(OBJETIVO DO EXERCÍCIO):
De acordo com o texto sobre a esterilização do mosquito Aedes aegypti, onde o plano da AIEA teria maiores chances de funcionar?

(TEXTO FORNECIDO):
--------------------------------

Projeto de esterilização da agência atômica será discutido em Brasília,mas funcionaria melhor em pequenas cidades

Por: Jamil Chade

 

Na esperança de reduzir de forma substancial o vetor do zika vírus até os Jogos Olímpicos, o Brasil vai avaliar o uso de radiação nuclear para combater o mosquito Aedes aegypti. Um encontro será feito entre o Ministério da Saúde e a Agência Internacional de Energia Atômica (AIEA) nos dias 17 e 18, em Brasília, com a meta de avaliar a implementação de um amplo projeto que esteriliza o mosquito.

Já no dia 22, também em Brasília, especialistas de todo o mundo vão se reunir para examinar a viabilidade do projeto. Na segunda-feira, a Organização Mundial da Saúde (OMS) decretou o surto de casos de microcefalia e outros distúrbios neurológicos em regiões com registro de zika vírus como uma emergência internacional. Uma das conclusões de especialistas é de que, com a vacina não podendo ser produzida antes de 2018, a meta hoje é um “combate agressivo ao vetor”.

E o mundo vem perdendo a batalha contra o Aedes. Tanto na OMS como no Centro de Controle de Doenças dos Estados Unidos (CDC), a percepção é de que é de que os instrumentos de desinfecção são pouco eficientes e apenas contar com uma mobilização social não está dando resultados.

A nova estratégia, proposta pela AIEA, é a de reverter a expansão da população de mosquitos. O plano consiste em expor mosquitos machos à radiação nuclear, tornando-os inférteis. Uma vez de volta no meio ambiente, esses mosquitos não conseguiriam se reproduzir e a população geral teria queda.

A SIT (sigla em inglês para Sterile Insect Technology) já existe e consiste em colocar os vetores em contato com raios X ou Gama. A vantagem do sistema é de que milhares de mosquitos seriam controlados, sem o uso de produtos tóxicos. Mas o grande obstáculo é o volume de insetos que teriam de ser inicialmente esterilizados. Para que isso funcione, os espécimes modificados teriam de ser superiores ao número de mosquitos machos em uma população autóctone em uma proporção de 10 a 20 vezes.

Na prática, milhões de mosquitos teriam de ser expostos à radiação. A própria AIEA estima que o plano teria maiores chances de funcionar em pequenas cidades e não em metrópoles como o Rio.

Ainda assim, os técnicos são otimistas. “Se o Brasil soltar um enorme número de mosquitos machos nessas condições, levaria poucos meses para reduzir a população. Mas isso teria de ser combinado com outros métodos”, disse o vice-diretor da AIEA, Aldo Malavasi.

 

Outros países. Além do Brasil, países latino-americanos como Guatemala, El Salvador e México já estão em negociações, além da Indonésia.

--------------------------------

(DADOS FORNECIDOS):
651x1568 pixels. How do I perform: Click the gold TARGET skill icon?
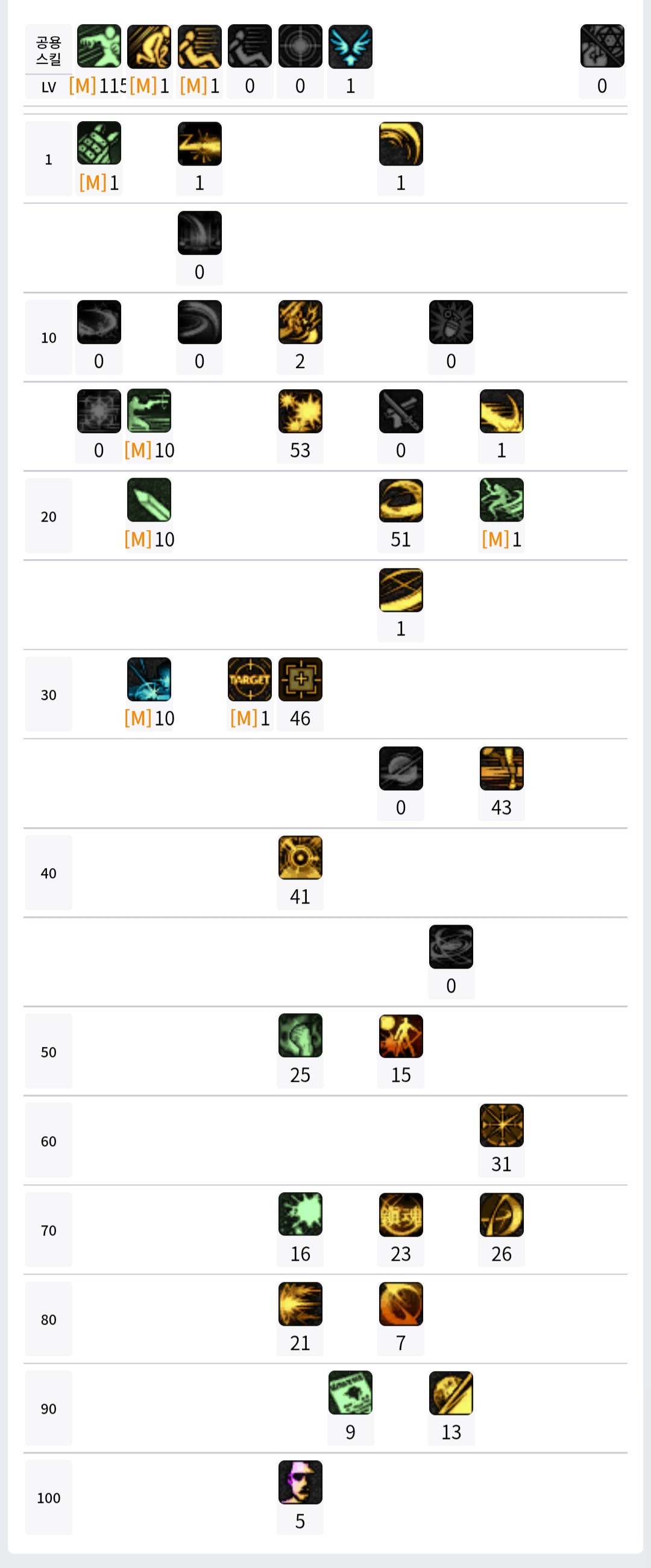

--------------------------------

(SOLUÇÃO DO PROBLEMA):
Em pequenas cidades, e não em metrópoles como o Rio.